Qu’est-ce qu’un autotest ? A qui est-il destiné ? Comment l'utiliser ? Que faire en cas de résultat positif ou négatif ? Retrouvez ces informations dans cette rubrique.

Depuis le 12 novembre, les autotests réalisés sous la supervision d’un professionnel de santé (pharmacien) sont de nouveau reconnus comme preuve pour le pass sanitaire.

Dans le contexte épidémique actuel, les autotests constituent un outil complémentaire des tests antigéniques par prélèvement nasopharyngé et des tests RT-PCR (qui restent la technique de référence pour la détection de l’infection à la Covid-19) réalisés par les professionnels de santé.

L’autotest est réservé aux personnes de plus de 15 ans asymptomatiques (ne présentant pas de symptôme). Il permet de se surveiller régulièrement et de pouvoir mettre en place sans délai des mesures d’isolement en cas de détection de la Covid-19.

Attention : En cas de symptômes ou en cas de contact à risque, vous devez faire un test RT-PCR ou un test antigénique sur prélèvement nasopharyngé.

N’hésitez pas à demander conseil à votre pharmacien.

 

Un autotest Covid-19 est un test antigénique dont le prélèvement et la lecture du résultat peuvent être réalisés seul, d’après les indications fournies par un professionnel et après lecture des conditions d’utilisation et du « guide d’utilisation » disponible en bas de cette page.

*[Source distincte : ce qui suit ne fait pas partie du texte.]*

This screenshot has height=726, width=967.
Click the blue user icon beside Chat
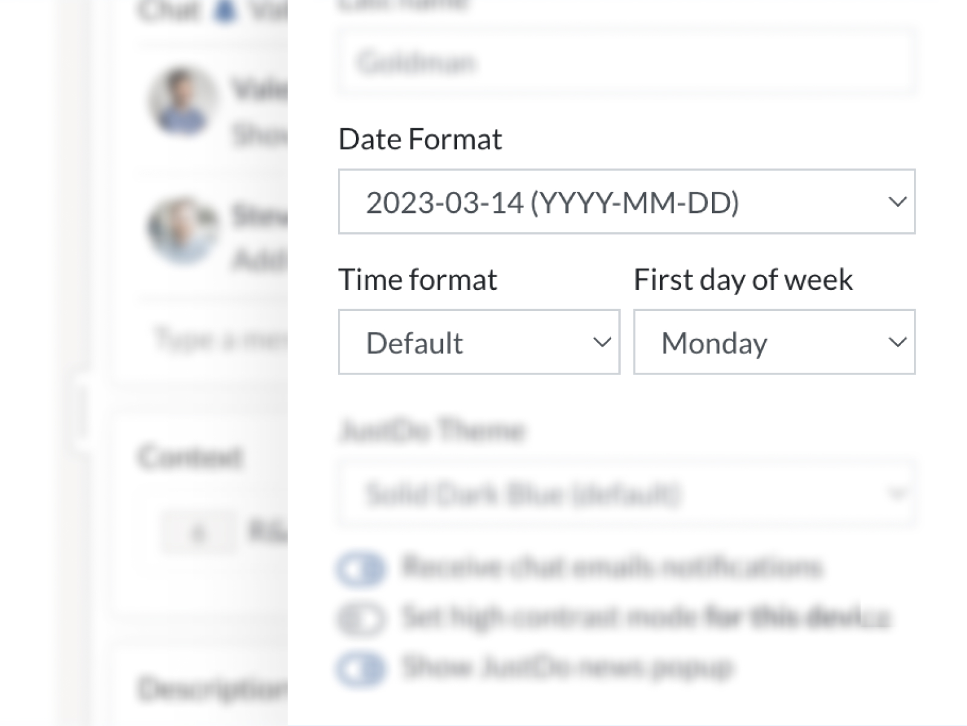coord(225,11)
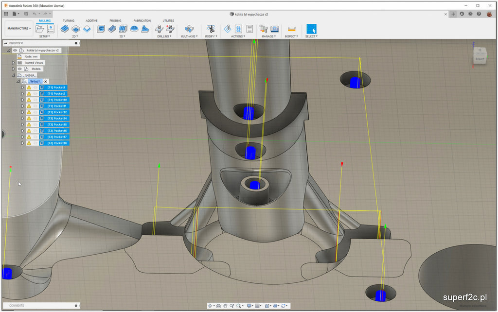Viewport: 498px width, 312px height.
Task: Select the [T2] Pocket18 operation
Action: point(57,143)
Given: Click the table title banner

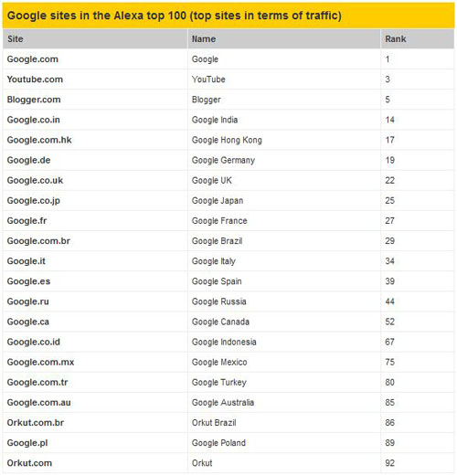Looking at the screenshot, I should coord(229,16).
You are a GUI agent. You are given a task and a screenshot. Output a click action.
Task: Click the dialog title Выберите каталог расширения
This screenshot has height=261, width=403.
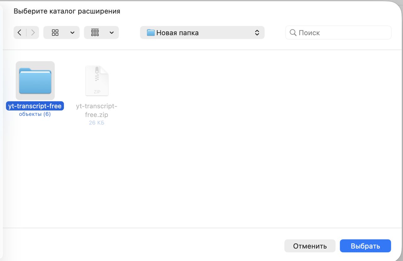67,11

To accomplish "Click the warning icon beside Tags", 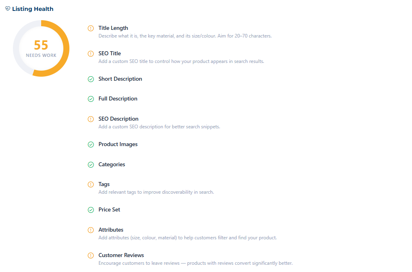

Le mode de prélèvement autorisé aujourd’hui est l’auto-prélèvement nasal, qui est moins profond que le prélèvement nasopharyngé pratiqué pour les tests RT-PCR et antigéniques classiques. Le résultat est déterminé en quinze à vingt minutes, selon la notice du fabricant.

En répétant l’autotest une à deux fois par semaine, on augmente les chances de le réaliser au début de la maladie, c’est-à-dire au moment où le virus est le plus présent et le plus facilement détectable, et surtout au moment où on est le plus contagieux.

On multiplie ainsi les chances, si l’on est porteur du virus et qu'on ne présente pas de symptôme, de pouvoir en prendre connaissance, s’isoler, réaliser un test RT-CR de confirmation, de prévenir ses contacts et donc contribuer à rompre le plus rapidement possible la chaine de contamination.

Les autotests sont des tests antigéniques avec un prélèvement nasal non profond qui visent le dépistage, contrairement aux tests RT-PCR et tests antigéniques par prélèvement nasopharyngé qui sont des tests de diagnostic.

La différence réside non pas dans la méthode d’analyse du prélèvement, mais bien dans la manière de réaliser le prélèvement. En effet, en pharmacie par exemple, le prélèvement nasopharyngé pour un test antigénique est réalisé par un professionnel de santé, tandis que dans le cadre d’un autotest, le prélèvement nasal, moins profond, est réalisé par l’usager.

Les autotests disponibles à la vente libre en pharmacie seront pris en charge pour les aides aux personnes âgées et aux personnes handicapées qui sont en contact avec les personnes fragiles à risque de formes graves de la Covid-19.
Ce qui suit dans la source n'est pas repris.